下にある書店の取り組みについての本文を読み、次の問いに答えなさい。
1. 工藤が重要視しているのは、何と何を併走させることか。
2. 「問い散歩」はどこの店内で展開されているか。
3. 「問い散歩」はどのような取り組みとして始められたか。

*読解用抜粋*
================

工藤:書店員の知見を生かしたフェアや棚づくりと、購買データの統合を併走させることを重要視しています。単なるランキングやベストセラー本をさらに売る見せ方に寄りすぎず、テーマや文脈を軸にした提示へシフトしてきました。
施策のひとつが、magmabooks店内で展開している「問い散歩」です。店内に「なぜ植物を見ると癒されるのか?」などの問いだけが書かれたしおりが置いてあり、その裏側に書店員が選んだ本が並んでいます。
お客さまは「問い」から入って幅広い本と出会う体験ができるのです。これは書店員の知識や選書の根拠をデータベース化していく取り組みとして始めました。従来のジャンルごとの棚づくりではなく、設定したテーマに合わせて、書籍のラインナップから並べる順番まで時間をかけて編集しています。

================

(スクリーンショットと文書のポインティングデータ)
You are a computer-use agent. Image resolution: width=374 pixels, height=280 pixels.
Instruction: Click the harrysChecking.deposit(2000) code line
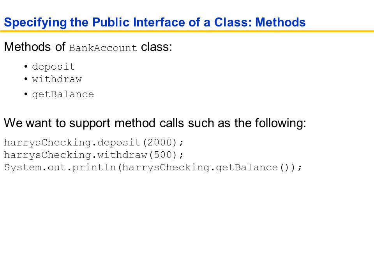tap(94, 143)
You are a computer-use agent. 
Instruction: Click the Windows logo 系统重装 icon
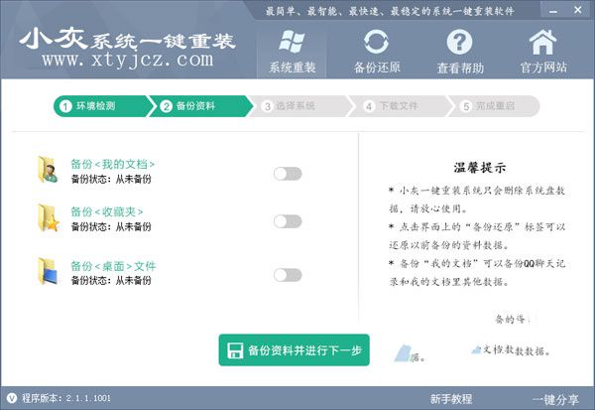point(292,43)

================

*解答*
1. 書店員の知見を生かしたフェアや棚づくりと、購買データの統合を併走させること。
2. magmabooksの店内。
3. 書店員の知識や選書の根拠をデータベース化していく取り組み。